The textbook "3-6 months of expenses" is too coarse. A single-income household with kids and gig work needs a very different buffer from a dual-earner stable couple. Score your real risk profile, see the recommended target, and find out how many months of saving stand between you and full coverage.
How to use this in 60 seconds
- Enter survival expenses, not lifestyle expenses — strip out eating out, subscriptions, gym, hobbies. Emergency fund is supposed to cover the floor while you find a new job, not preserve your current quality of life.
- Be honest about job stability — "stable" should mean strong tenure or in-demand industry. If you've been laid off twice in the last decade or your role is being actively automated, that's "moderate" at best.
- Read the risk-factor breakdown — the recommendation is one number, but the reasoning is the value. If you disagree with the score, the audit list shows you exactly which factors moved it.
Why a risk-scored target beats "3-6 months"
The 3-6 months rule was popularized when most personal-finance writers wrote for stable salaried workers in single-income households. Today, dual-earner couples in tech absorb shocks differently from solo gig workers with kids. The same number can't serve both.
We score four factors: income concentration (single vs dual earner), dependents (financial weight that can't flex down), job stability (time-to-rehire risk), and unemployment-insurance protection (partial bridge if you have it). Each factor adds 0-3 risk points, and the total maps to 3 / 6 / 9 / 12 months.

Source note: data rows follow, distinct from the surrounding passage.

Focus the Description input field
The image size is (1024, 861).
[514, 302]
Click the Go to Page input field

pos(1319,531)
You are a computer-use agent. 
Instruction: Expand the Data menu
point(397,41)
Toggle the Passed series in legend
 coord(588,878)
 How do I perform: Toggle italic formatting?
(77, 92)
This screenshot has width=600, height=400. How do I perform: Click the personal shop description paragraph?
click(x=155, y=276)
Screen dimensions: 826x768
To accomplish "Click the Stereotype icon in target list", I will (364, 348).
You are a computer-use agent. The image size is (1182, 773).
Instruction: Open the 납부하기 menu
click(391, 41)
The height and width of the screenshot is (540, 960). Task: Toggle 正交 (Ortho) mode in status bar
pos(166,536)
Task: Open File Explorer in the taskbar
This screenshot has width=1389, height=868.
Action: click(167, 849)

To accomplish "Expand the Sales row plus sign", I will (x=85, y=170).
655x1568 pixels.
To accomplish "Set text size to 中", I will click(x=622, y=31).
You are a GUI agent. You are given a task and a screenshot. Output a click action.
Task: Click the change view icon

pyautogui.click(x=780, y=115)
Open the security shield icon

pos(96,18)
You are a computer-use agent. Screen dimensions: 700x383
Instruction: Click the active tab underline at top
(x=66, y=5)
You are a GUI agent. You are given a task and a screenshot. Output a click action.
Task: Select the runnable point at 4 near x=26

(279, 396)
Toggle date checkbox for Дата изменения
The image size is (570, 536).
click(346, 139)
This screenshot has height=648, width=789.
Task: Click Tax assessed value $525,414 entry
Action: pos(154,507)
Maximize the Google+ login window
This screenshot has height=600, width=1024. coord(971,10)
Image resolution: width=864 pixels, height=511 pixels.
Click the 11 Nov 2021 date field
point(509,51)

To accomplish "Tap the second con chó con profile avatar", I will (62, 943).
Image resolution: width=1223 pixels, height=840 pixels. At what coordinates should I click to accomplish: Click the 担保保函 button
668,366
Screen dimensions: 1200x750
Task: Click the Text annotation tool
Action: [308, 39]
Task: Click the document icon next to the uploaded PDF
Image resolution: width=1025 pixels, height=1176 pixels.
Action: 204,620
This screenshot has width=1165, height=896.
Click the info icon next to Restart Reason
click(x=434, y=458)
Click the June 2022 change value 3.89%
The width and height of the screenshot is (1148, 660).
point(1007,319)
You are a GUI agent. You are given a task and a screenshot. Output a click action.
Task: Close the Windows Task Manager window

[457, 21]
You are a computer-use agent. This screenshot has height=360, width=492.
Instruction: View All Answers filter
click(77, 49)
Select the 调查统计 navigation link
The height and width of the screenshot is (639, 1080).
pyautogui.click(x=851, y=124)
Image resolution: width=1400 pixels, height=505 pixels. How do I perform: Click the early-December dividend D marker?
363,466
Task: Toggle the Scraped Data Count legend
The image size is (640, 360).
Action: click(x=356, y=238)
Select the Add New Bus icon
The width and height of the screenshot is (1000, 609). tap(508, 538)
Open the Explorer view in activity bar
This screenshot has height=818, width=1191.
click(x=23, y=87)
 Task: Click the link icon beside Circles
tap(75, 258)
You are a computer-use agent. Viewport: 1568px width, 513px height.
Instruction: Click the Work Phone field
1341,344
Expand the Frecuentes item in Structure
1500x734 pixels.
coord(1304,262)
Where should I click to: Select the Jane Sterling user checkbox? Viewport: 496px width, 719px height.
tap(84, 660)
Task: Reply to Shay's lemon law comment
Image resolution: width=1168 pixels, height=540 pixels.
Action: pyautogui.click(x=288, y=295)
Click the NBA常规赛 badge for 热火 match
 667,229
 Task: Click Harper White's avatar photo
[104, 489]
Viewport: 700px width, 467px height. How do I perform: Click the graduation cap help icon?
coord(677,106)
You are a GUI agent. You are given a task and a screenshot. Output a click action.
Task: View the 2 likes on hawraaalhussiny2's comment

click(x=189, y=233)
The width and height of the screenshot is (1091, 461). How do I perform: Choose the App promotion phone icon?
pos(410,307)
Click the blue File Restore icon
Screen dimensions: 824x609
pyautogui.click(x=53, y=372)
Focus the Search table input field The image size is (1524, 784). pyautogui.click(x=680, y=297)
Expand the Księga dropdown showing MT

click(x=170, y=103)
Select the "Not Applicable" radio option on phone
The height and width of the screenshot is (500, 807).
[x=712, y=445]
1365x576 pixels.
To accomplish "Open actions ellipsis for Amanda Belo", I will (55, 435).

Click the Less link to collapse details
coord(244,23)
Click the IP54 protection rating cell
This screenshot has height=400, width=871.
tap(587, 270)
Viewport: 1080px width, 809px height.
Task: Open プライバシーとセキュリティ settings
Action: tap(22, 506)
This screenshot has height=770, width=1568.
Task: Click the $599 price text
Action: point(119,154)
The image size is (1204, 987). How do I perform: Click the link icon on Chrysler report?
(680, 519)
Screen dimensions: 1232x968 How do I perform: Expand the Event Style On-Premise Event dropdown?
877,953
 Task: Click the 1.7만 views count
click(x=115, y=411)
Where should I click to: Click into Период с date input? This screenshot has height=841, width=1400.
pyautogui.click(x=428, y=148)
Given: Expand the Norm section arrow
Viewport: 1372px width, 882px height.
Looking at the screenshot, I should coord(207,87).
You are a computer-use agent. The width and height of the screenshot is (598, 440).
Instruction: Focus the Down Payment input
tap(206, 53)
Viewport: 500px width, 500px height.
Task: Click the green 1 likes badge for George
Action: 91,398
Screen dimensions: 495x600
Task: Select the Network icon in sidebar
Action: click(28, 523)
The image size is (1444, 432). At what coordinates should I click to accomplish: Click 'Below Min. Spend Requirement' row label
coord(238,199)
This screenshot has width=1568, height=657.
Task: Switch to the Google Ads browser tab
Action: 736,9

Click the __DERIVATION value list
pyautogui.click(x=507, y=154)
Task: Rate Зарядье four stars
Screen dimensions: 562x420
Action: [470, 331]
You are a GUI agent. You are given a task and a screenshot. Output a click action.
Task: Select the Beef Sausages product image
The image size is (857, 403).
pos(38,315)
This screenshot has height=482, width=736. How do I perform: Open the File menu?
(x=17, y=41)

The model is intentionally simple. The point isn't precision — it's that you can see exactly which factors moved the recommendation and adjust if you think the weighting is wrong for your situation.
All math runs in your browser. We don't store your inputs. Source on github.
Where this framework breaks
- Healthcare-dominant risk: US households without good employer insurance face medical-shock risk that can dwarf job-loss risk. The model doesn't price this; if a single ER visit could be $20K, consider one full bracket up.
- High-asset, low-liquid: if you have $500K in investments but $5K in cash, your "emergency fund" includes the option to liquidate — at the cost of selling at a bad time. Real emergency cash is better.
- Inflation: a $30K target this year is a smaller target next year. Re-run annually.